Partisan Loyalty Reduces Our Ability To Spot Misinformation

A recent study from UCL reveals that people are more likely to believe political news if it confirms their existing beliefs, even if the information is extreme or incorrect. When participants were presented with politically charged information, they found it difficult to discern its accuracy and tended to trust news that matched their political views.

Furthermore, the study discovered that individuals were inclined to trust news that pushed them towards more extreme positions, even if the information could be true or false. This trend could exacerbate political polarization by reinforcing pre-existing beliefs and driving people towards more extreme viewpoints.

Siding with their team

“In situations where people are uncertain about whether news is true or not, they often decide its veracity based on whether they want it to be true rather than whether it is actually true, driven by a bias called motivated reasoning,” the researchers explain. “In the context of political beliefs, motivated reasoning leads people to disagree not just on policies or interpretation, but on basic facts about the world.”

In order to gauge the influence of political beliefs on people’s perception of news accuracy, researchers designed an experiment. They recruited 1,300 individuals from various political backgrounds in the United States for an online study. These participants were presented with new information and asked to interpret it based on their responses to factual questions.

Participants in the study were asked a series of questions with numerical answers about current events, such as “By what percent did the murder rate go up or down during Obama’s presidency?” These questions were chosen because they were likely to reflect participants’ deeply held political beliefs. For instance, those with pro-Republican beliefs tended to suggest that the murder rate had increased, while those with pro-Democrat beliefs often claimed the opposite.

After responding to these questions, participants were presented with new information related to their initial answers. This information was straightforward, indicating whether their initial numerical responses were too high or too low. Subsequently, participants were asked to predict whether this new piece of information was true or false.

Partisan leanings

Following the experiment, the researchers observed that Democrats and Republicans held differing views on the answers to these questions. However, they found that individuals were nine percentage points more inclined to perceive news as true if it reinforced their politically extreme beliefs, despite the information being less likely to be accurate. For instance, Democrats tended to trust information that pushed them to further underestimate the murder rate after Obama’s presidency, while Republicans leaned towards trusting information that encouraged them to further overestimate it.

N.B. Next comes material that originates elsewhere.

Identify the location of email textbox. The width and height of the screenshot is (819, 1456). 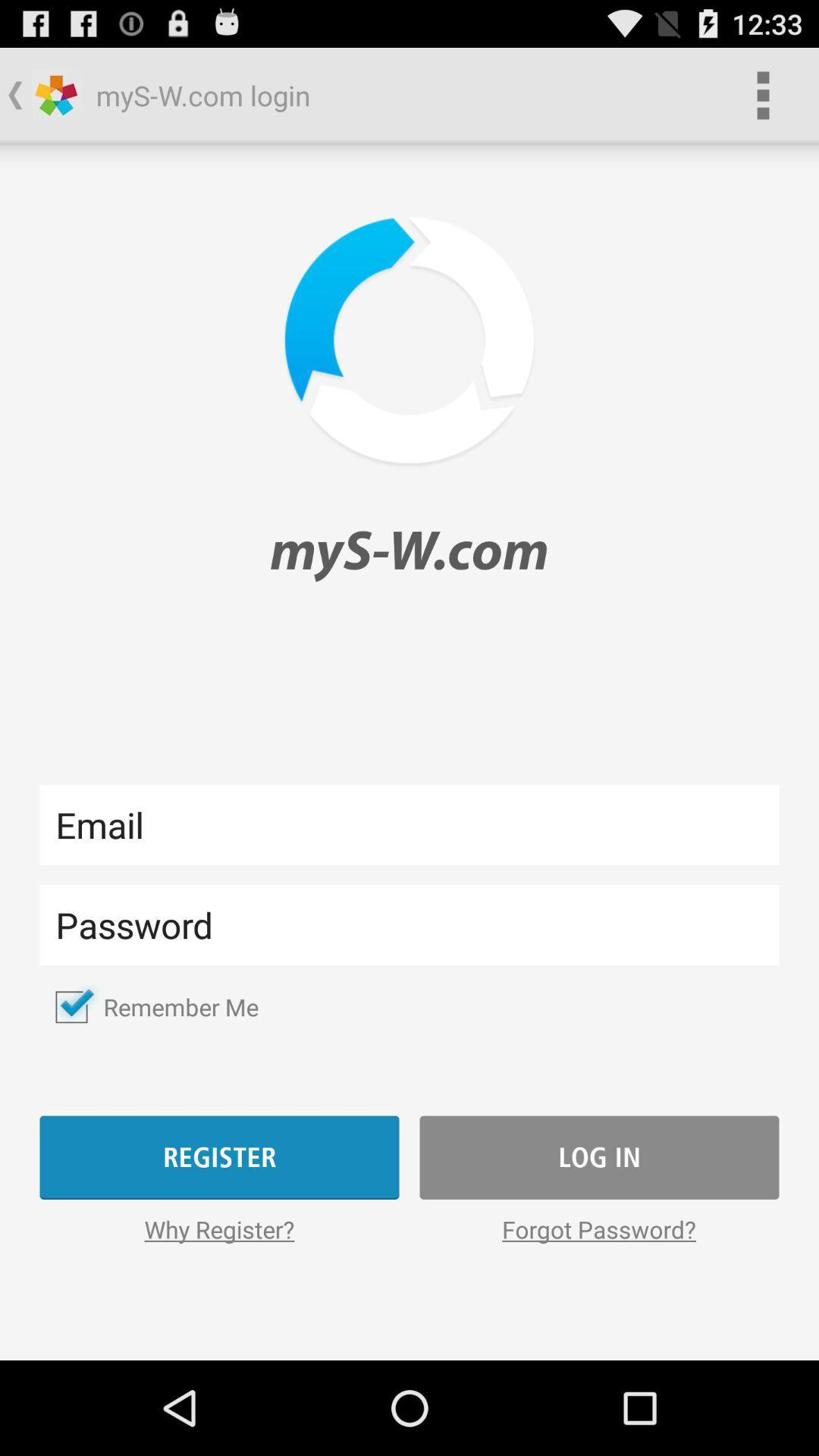
(410, 824).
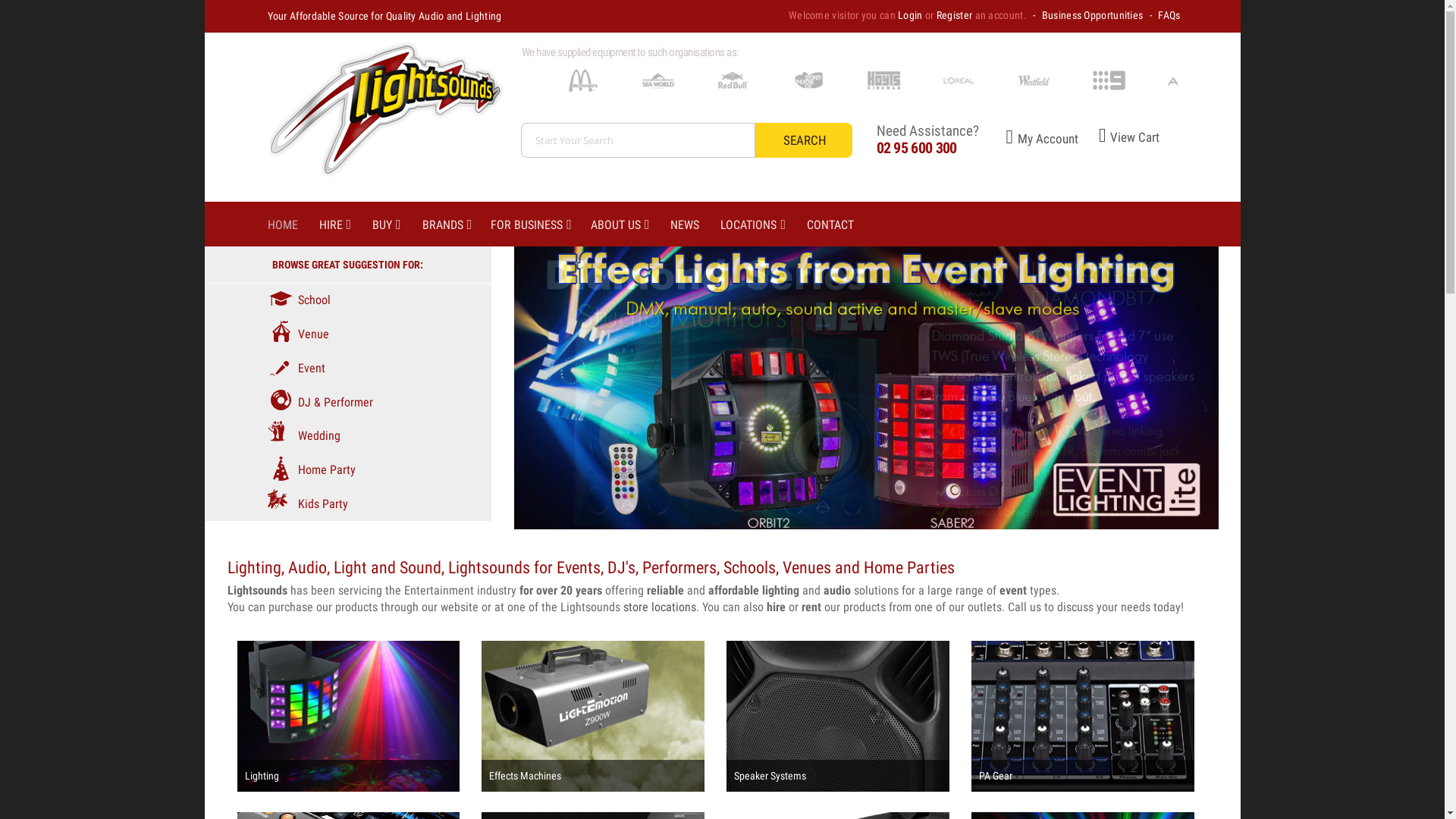  What do you see at coordinates (1092, 14) in the screenshot?
I see `'Business Opportunities'` at bounding box center [1092, 14].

“The participants trusted ‘fake news’ that reinforced and exacerbated their biases more than ‘true news’ that brought them closer to the correct answer, even though they had monetary incentives to get the answer right,” the researchers explain. “This tendency shows that people are prone to take up even more extreme and polarized positions if given the opportunity.”

The findings indicate that when the truthfulness of news is uncertain, individuals are more inclined to perceive unfamiliar fake news as credible if it confirms their existing political beliefs. Additionally, when faced with this uncertainty, people tend to gravitate towards more extreme viewpoints aligned with their political ideologies.

The researchers observed that this tendency towards motivated reasoning was evident across various politically sensitive topics, such as immigration, income mobility, crime, racial discrimination, gender, climate change, and gun laws. Furthermore, these effects were consistent across different demographic groups, including gender, age, education level, and religious affiliation.

“One of the more surprising findings from my study is that it’s not just that people are more inclined to believe false information that they want to believe, they also tend to want to go even further,” the researchers conclude. “Something is tethering them to the center, but if you give them the flexibility to interpret news as ‘true’ or ‘fake,’ they tend to move even further to the extremes.”